Equity-centered approaches to hiring and onboarding

Community college administrators and leaders gathered virtually at the end of last month for the two-day Equity Institute, an opportunity to build on their commitment to exposing and tackling equity challenges. The institute focused on implementing equity-minded leadership and antiracism principles in institutional equity efforts.

Leaders discussed at length how colleges can move from conversation to action, including equity-centered methods for hiring faculty and staff. Broward College, Central Carolina Community College (CCCC), and Hudson County Community College (HCCC) are currently engaging in difficult yet crucial conversations to redesign their respective hiring and onboarding practices, and they presented their road maps at the Equity Institute.

Representatives from HCCC spoke about centering race in faculty and staff hiring. The college established the President’s Advisory Council on Diversity, Equity, and Inclusion (DEI) in 2019 and developed a human resources (HR) action plan which focuses on four goals:

  1. Supporting an inclusive culture of care, creating DEI infrastructure, training programs, and initiatives across the college.
  2. Weaving diversity, equity, and inclusion guidelines and practices into recruitment and hiring practices, screening committee procedures, promotion considerations, and succession planning.
  3. Creating clear and transparent processes for safety, security, and incident reporting that are free of intimidation and respectful of confidentiality.
  4. Building community and a sense of belonging for students by advancing their academic development, professional growth, and personal transformation.
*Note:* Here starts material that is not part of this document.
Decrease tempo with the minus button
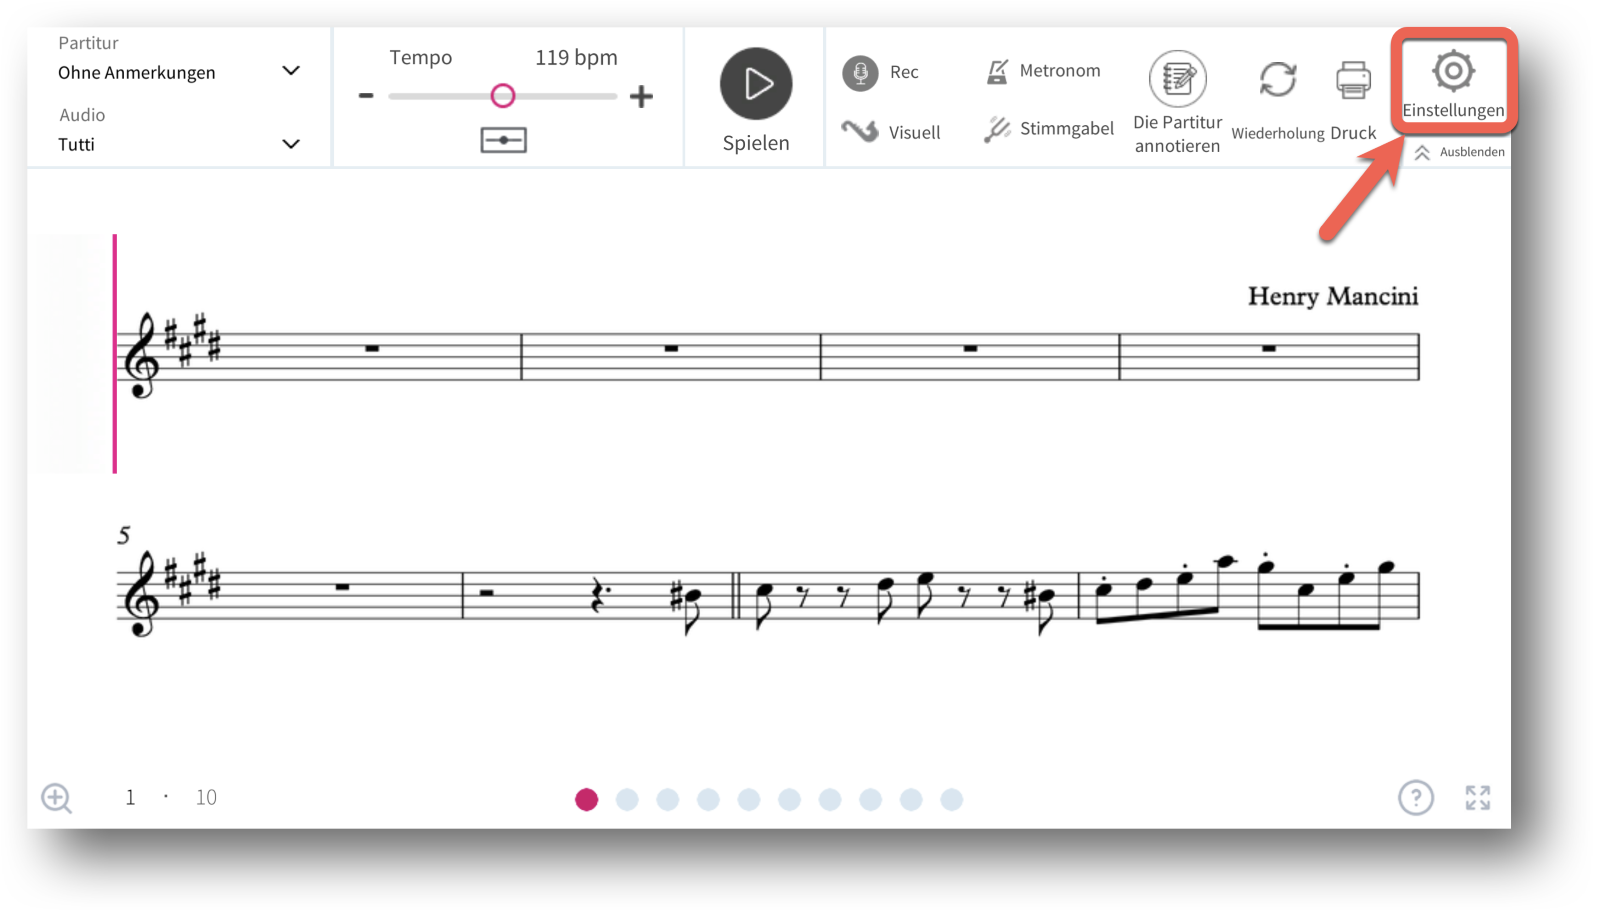click(366, 96)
To continue this equity-centered work, the college also shared their new HR website with institute attendees. They explained the importance of including a representative array of HCCC members from diverse backgrounds on their hiring committees and using DEI checkpoints to allow consideration of candidates from traditionally underrepresented groups.

Another example of equity-centered work is taking place with the support of the North Carolina Student Success Center’s Equity and Pathways Program, whose work centers around providing holistic student-centered supports. Director Jairo McMican discussed the biases that arise when staff are conducting hiring searches.
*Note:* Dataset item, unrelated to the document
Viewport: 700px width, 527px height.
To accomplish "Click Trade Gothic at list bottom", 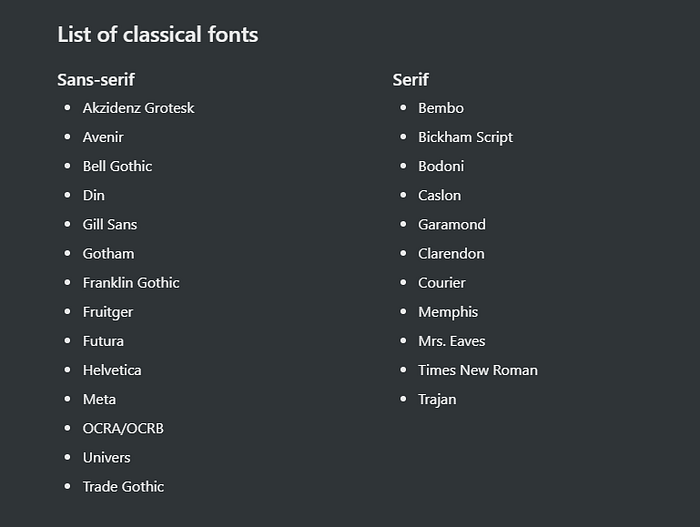I will point(123,487).
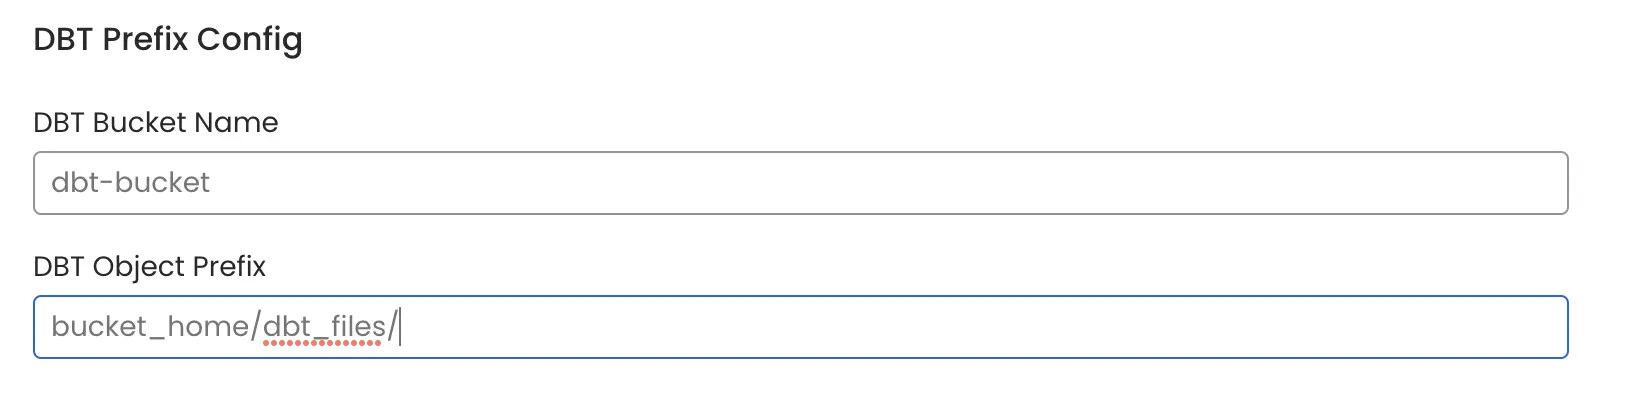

When conducting interviews, Mr. McMican highlighted that it can be beneficial to incorporate the Implicit Association Test (IAT). IAT is a tool that can assess multiple types of implicit discrimination, employing explicit measures which assess mental representations outside of conscious control. Mr. McMican also explained that everyone has biases and many of them are unconscious and ingrained. To address these, HR departments can create a rubric that uses an equity-minded approach to replace structures, process, and resources with those that are more inclusive.

Inequities persist because they are ingrained in the operations and traditions of an institution. Many colleges acknowledge that the numbers of underrepresented minority faculty on their campuses continues to remain small. Students often do not see themselves reflected in their professors because faculty and staff are less diverse than the student populations attending community colleges.

The same components necessary for establishing an equity-centered institution are also essential when hiring faculty and staff. Along these lines, ATD is developing an equity implementation toolkit to provide a guidepost for institutions who are committed to pursuing equitable outcomes and instituting equity-minded hiring practices. ATD’s eight equity principles, which will be included in the toolkit, address how to serve students holistically, embrace cultural competence and culturally responsive pedagogy, drive equity-minded change, and leverage data to inform equitable student outcomes.

By engaging with the public to ensure social and economic mobility, colleges can strive to diversify their workforce. They can foster equitable hiring committees which can include not only faculty and staff but also students.

Culturally responsive rubrics for search committees can incorporate processes that allow for the dismantling of biases toward gender and race. Broward College has established an equity-centered process for hiring full-time and part-time faculty. This effort shapes position description, search committee preparation, application and review process, and evaluation of the candidates. It can create more equitable experiences for Black, Latinx, Asian and Indigenous candidates. The process can also lead to the creation of a more gender-diverse and neurodiverse workplace.